Friday, April 13, 2012

Actively Constructing Garments


Have you ever had a garment that you loved the feel of the fabric, but did not really care much for the style? This could be one reason why consumers are likely to throw garments away. The website eHow.com, states that four million tons of textiles are sent to landfills each year, that’s 4.5% of solid waste. The book Design Activism: Beautiful Strangeness for a Sustainable World, by Alastair Fuad-Luke, discusses that one of the reasons why people are more apt to throw garments away is because they have no emotional attachment to them. He labels consumers into two different groups: under consumers, groups of people who are trying to meet their basic physiological needs, and over consumers, groups of people who must reduce their massive consumption habits and adopt more sustainable strategies. As he continues to discuss the over consumer group, he develops different strategies that can help these consumers become more sustainable. One of these strategies is called a co-design strategy and is the inspiration for my design concept.

My concept this week is to develop a business that uses a co-design strategy, meaning consumers work with designers to develop a customized product, which allows the consumer to form an attachment to the product because they feel as though they made it. This type of company will target the over consumer group and allow them to feel as though they are helping the under consumer group. Within my business customers will bring a couple of their garments they no longer wear to our store, where they can assist designers in reconstructing a new garment that they can rewear again. Another selling point of the company to gain a stronger clientele, will be that if the customer does not want the left over scraps, we will salvage them and develop them into another garment that will be donated overseas to people who would be classified as under consumers. This concept is one way of preventing garments from being sent to land-fills, while still helping people in the under consumer category and the over consumer group.

Friday, April 6, 2012

Punishments Vs.
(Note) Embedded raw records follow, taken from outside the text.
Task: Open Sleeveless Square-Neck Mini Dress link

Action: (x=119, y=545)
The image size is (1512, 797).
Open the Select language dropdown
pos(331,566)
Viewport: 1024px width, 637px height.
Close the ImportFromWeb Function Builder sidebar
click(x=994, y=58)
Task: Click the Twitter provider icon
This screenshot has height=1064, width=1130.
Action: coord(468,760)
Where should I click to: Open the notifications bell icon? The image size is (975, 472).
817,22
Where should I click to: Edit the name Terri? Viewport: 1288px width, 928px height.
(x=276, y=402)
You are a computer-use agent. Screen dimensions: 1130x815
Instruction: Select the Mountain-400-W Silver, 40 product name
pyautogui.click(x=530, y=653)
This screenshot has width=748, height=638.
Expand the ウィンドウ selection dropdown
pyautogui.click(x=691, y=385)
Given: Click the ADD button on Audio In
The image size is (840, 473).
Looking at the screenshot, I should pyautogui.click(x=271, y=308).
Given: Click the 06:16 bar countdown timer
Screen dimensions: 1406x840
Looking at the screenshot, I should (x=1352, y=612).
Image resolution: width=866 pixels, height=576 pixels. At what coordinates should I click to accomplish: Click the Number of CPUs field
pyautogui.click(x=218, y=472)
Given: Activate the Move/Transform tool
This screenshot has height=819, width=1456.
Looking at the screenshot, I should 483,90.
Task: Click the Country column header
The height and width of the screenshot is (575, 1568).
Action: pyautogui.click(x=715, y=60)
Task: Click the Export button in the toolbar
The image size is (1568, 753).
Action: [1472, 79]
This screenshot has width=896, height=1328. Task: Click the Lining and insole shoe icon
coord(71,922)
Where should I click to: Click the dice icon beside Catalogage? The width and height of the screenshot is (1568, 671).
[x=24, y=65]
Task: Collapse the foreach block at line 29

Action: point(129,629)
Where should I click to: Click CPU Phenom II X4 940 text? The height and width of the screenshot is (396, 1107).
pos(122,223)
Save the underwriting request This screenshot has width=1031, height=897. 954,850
Rewards


Psychologists have studied whether punishments or rewards are more effective in teaching children, but do the same results they have found apply with businesses as well? As environmental issues become even more of apparent within our society, actions to better our situations must take place quickly. In the reading C2CAD: a sustainable apparel design and production, a group of researchers discuss their idea of a model that assists apparel designers in producing sustainable products that will never have waste. I believe this model could be used as inspiration for new regulations for the design of products.

I propose that in the future we will have new regulation agencies that require businesses to test their products and fill out paper work that guarantees their product to have a cradle-to-cradle life-cycle rather than a cradle-to-grave life-cycle. I also propose that in the future businesses will take this into consideration and form business agreements that will assist in upcycling. An example of this would be a beverage company forming an agreement to have their products recycled back to their company and donated to a textile manufacturer, which will in-turn recycle the bottles into new garments.

My concept is inspired by two different ideas. The first being technical metabolism, which was developed by William McDonough and Michael Braungart. This idea discusses that products of synthetic materials or toxic chemicals be upcycled, recycled into more valuable products, giving a product more than just one life. This can be done by breaking a product down to its technical nutrients, or molecular level, and creating a new product.

The second idea that inspired my concept comes from the book Textile Futures: Fashion, Design, and Technology, by Bradley Quinn. In this reading, Quinn exposes multiple designers who use the concept of upcycling to produce their garments. He discusses one designer in particular who uses technical metabolism with their garment productions as they take plastic bottles and upcycles them into garments.

As new concepts and ideas are developed, they must be implemented into the business world. As environmental issues are gaining speed, it can be easier to have them implemented in a timely fashion by forming new agencies to regulate this and punish or reward the companies who disobey or obey.